■ **ASSIGNMENT**
The required result is a copy of each line below in which "window" appears.
+++++
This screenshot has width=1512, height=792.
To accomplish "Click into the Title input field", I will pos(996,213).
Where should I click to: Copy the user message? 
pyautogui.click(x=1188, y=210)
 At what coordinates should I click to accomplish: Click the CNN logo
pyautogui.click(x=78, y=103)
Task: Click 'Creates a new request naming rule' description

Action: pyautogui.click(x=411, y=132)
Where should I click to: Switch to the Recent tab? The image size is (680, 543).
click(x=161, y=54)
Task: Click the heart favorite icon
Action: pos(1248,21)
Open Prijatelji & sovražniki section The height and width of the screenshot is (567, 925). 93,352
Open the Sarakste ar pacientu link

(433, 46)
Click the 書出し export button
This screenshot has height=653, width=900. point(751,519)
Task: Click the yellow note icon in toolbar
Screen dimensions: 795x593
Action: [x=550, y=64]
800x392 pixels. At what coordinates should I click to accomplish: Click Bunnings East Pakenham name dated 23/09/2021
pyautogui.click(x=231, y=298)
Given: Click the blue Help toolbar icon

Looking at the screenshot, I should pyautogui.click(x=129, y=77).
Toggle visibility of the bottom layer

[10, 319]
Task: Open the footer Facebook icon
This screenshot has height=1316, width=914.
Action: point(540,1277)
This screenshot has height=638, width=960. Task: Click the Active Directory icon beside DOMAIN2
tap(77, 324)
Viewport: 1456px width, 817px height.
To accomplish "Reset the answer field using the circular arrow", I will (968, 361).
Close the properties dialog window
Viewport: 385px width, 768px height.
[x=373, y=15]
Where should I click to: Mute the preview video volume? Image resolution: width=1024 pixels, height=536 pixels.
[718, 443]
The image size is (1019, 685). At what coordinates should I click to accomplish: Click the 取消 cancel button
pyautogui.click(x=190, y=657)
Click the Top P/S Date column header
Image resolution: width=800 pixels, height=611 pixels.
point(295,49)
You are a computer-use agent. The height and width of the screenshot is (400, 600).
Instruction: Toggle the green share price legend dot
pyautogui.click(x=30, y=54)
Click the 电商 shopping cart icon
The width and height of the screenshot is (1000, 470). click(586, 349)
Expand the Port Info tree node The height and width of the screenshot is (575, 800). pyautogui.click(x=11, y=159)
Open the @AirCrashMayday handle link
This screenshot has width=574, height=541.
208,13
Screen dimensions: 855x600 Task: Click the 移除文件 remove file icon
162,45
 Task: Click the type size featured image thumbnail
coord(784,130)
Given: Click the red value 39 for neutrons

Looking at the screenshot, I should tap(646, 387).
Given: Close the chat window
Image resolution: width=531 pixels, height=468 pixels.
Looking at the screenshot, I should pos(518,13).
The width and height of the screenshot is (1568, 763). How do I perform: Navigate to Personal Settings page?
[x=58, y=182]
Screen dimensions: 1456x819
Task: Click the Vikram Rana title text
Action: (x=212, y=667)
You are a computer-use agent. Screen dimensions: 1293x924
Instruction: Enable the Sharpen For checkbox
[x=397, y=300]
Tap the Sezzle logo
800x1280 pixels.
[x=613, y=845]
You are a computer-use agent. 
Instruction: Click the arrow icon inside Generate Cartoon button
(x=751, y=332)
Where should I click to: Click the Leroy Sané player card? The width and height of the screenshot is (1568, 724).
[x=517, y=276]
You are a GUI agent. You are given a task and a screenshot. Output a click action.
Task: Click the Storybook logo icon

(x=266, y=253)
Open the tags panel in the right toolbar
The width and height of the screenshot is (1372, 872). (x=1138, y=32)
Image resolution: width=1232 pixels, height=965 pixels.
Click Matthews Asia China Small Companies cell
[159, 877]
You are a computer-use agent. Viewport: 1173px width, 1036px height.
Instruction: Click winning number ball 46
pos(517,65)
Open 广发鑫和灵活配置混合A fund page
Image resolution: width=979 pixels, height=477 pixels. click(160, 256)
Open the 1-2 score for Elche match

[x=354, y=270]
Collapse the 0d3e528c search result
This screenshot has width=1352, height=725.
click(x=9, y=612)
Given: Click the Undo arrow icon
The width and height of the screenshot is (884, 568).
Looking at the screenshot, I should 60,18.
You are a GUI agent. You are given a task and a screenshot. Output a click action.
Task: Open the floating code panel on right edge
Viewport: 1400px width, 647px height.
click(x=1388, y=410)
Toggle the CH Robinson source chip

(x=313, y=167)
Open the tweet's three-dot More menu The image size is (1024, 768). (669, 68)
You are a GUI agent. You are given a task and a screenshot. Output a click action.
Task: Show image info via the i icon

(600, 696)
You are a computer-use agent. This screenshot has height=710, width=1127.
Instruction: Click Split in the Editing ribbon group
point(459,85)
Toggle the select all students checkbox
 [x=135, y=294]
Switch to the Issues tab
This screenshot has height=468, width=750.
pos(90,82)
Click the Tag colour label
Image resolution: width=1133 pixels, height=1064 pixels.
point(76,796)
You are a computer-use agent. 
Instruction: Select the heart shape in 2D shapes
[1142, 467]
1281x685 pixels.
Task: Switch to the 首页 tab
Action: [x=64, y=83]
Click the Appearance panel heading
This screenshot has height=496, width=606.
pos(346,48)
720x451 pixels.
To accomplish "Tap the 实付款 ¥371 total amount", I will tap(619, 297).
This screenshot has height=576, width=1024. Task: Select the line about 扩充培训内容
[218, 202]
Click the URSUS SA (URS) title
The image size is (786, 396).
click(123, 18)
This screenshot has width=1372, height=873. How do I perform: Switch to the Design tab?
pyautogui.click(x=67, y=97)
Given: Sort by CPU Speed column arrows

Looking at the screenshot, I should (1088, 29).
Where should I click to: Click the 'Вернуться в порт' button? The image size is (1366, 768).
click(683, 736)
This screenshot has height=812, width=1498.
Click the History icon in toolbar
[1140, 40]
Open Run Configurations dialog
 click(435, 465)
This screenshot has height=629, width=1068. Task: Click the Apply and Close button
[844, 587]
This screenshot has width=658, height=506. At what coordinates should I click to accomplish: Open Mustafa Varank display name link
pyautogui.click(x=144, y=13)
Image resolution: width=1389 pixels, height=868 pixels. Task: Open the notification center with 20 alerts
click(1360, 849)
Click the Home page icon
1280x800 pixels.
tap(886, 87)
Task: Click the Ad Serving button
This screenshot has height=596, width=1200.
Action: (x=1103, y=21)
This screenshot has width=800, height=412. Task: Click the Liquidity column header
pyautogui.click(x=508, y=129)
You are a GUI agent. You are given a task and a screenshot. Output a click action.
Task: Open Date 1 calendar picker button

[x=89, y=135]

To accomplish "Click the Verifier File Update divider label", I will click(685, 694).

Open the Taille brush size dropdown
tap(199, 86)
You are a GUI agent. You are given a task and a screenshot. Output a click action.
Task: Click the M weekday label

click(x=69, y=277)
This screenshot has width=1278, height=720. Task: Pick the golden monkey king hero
+++++
■ **YOUR RESPONSE**
Close the properties dialog window
Given: Close the chat window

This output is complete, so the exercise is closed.